(New York) “Florida, Florida, Florida. »
On November 8, 2000, at the end of an epic election night, Tim Russert, journalist for the NBC channel, wrote these words on a whiteboard to communicate to viewers an unavoidable fact: the outcome of the presidential election will hold to a single state, where fewer than 600 votes separate the two main candidates, Democratic Vice President Al Gore and Republican Texas Governor George W. Bush.
Twenty-four years later, no journalist would dare predict that Florida will regain its status as the pivotal state par excellence in the short term. As Democratic pollster Fernand Amandi, who worked in this state for Barack Obama, the last presidential candidate of his party to triumph there, in 2008 and 2012, keeps repeating, the Sunshine State has become “the Mecca of MAGA”.
However, journalists will meet there again in large numbers between now and November 5, the date of the 2024 presidential election. And the Biden camp will even try to convince them that the Democratic president has a chance of reversing a trend started by Donald Trump in 2016 and continued by Ron DeSantis in 2022 (both Republicans saw their margins of victory in Florida increase during their re-elections).
How to explain the sudden interest of journalists in Florida and the feigned or real optimism of the Biden camp about the president’s chances in this state? The answer is in one word: abortion.
Monday 1er April, the Florida Supreme Court cleared the way for the state’s ban on abortion after six weeks of pregnancy starting April 1er may.
At the same time, Florida’s highest court gave the green light to hold a referendum on November 5 proposing to enshrine in the State Constitution a guarantee of the right to abortion until viability of the fetus, i.e. approximately 24 weeks of pregnancy.
This decision therefore ensures an important, even predominant, place in Florida for one of the Democrats’ main battlehorses. Donald Trump’s adopted state thus joins around ten American states, including the key states of Nevada and Arizona, which will hold or intend to hold referendums on abortion in November (in the case of Arizona, the referendum could overturn a draconian 1864 law validated last week by the State Supreme Court).
However, since the repeal of the judgment Roe v.
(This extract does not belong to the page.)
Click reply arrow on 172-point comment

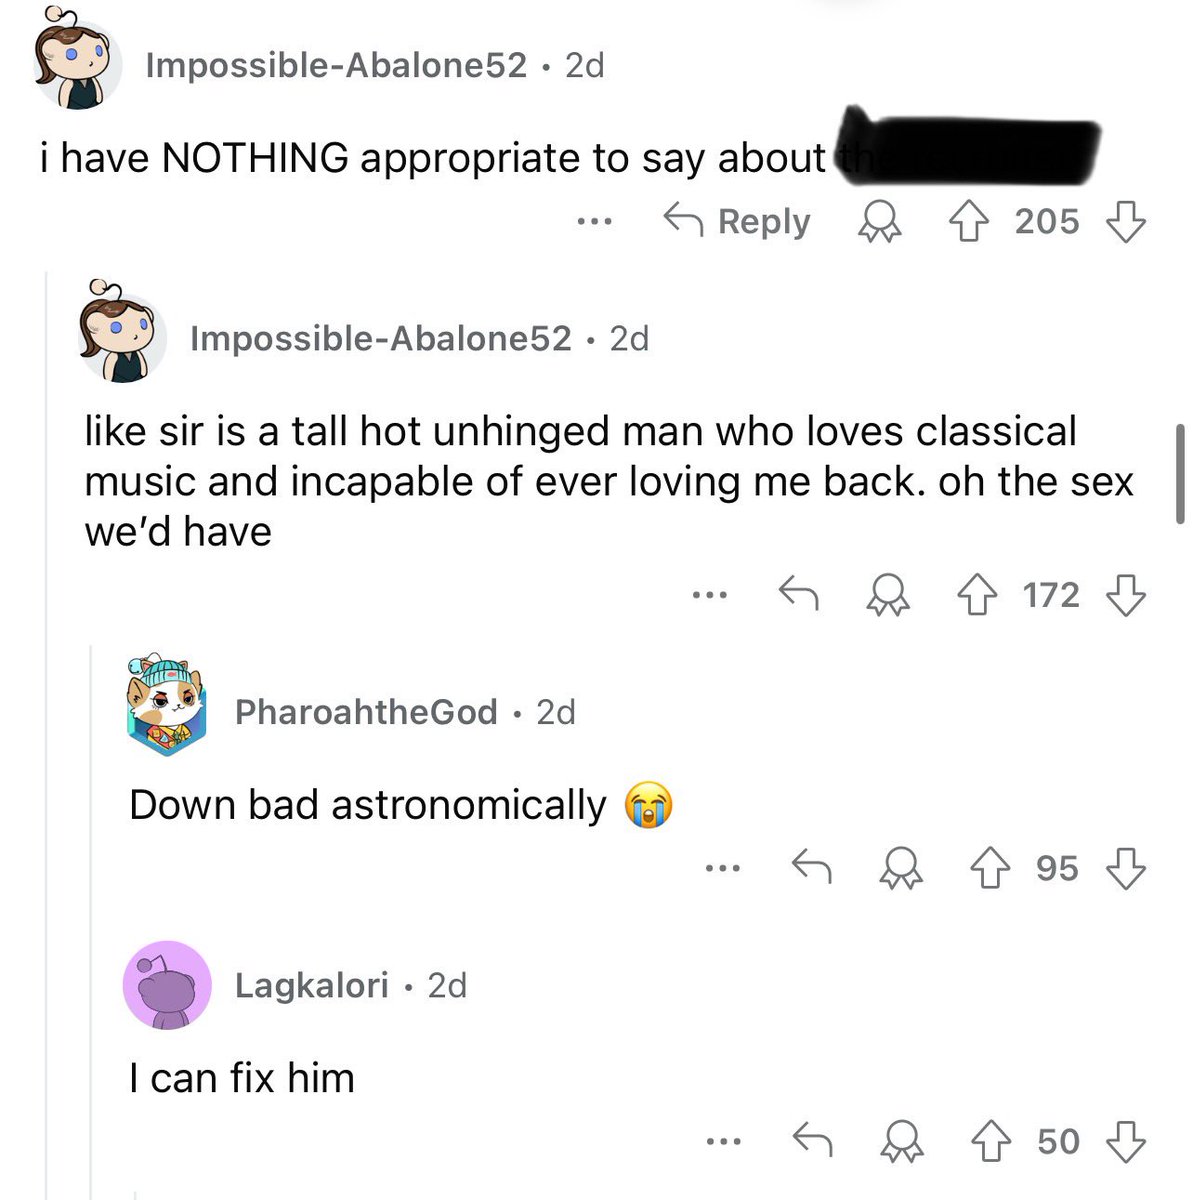pos(798,594)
Wade by the Supreme Court of the United States in June 2022, the topic of abortion represents a political asset for Democrats.
The latter used it not only to invalidate the restrictions imposed by certain states, but also to mobilize their troops and unite independent or even Republican voters.
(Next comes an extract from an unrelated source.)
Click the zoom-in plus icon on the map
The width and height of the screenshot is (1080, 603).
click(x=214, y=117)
From there to saying that the referendum on abortion in Florida will help Joe Biden’s cause in this state, there is only one step that his electoral team did not hesitate to take.
“President Biden is in a stronger position in Florida [en 2024] than it was in 2020,” wrote Julie Chavez Rodriguez, director of Joe Biden’s campaign team, in a memo distributed to journalists.
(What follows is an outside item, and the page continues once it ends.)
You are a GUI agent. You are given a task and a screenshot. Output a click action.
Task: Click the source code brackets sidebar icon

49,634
And added: “Make no mistake: Florida is not an easy state to win, but it is a winnable state for Biden. »
“More at stake,” says DeSantis
Ron DeSantis is one of the Republicans who finds Democrats’ optimism suspect or laughable. The governor maintains that Florida has experienced a true demographic and political revolution in recent years.
In fact, the state of Ron DeSantis, identified with resistance to “wokism” and health restrictions, has welcomed many Americans who left Democratic states like California, New York or Illinois to find refuge in a state whose governor defends values that correspond to theirs.
Along with this internal migration, Democratic voters in Florida, including Latinos, have switched party affiliations.
Result: Florida today has 900,000 more voters registered as Republicans than voters registered as Democrats.
“Florida is no longer in play. It’s a Republican state,” Gov. Ron DeSantis said recently on Fox News.
Maybe. But it is undeniable that the issue of abortion does not work in favor of the Republicans. Those in Kansas, Kentucky and Ohio, among other red states, found out in referendums held since 2022.
This question bothers Donald Trump in particular. On April 8, the former president tried to neutralize it by asserting that it was up to the states to legislate on abortion. He thus disappointed some anti-abortion activists, who wanted to see him advocate a national ban on abortion after 15 weeks of pregnancy. And he faced criticism from Democrats, who jumped at the opportunity to associate him with the most restrictive abortion measures in the United States, including in Arizona and Florida.
In November 2023, Donald Trump himself described the Florida law banning abortion after six weeks of pregnancy as a “terrible thing”. Will he really be able to distance himself from it in the context of a referendum which could help Joe Biden create a surprise in the 2024 presidential election?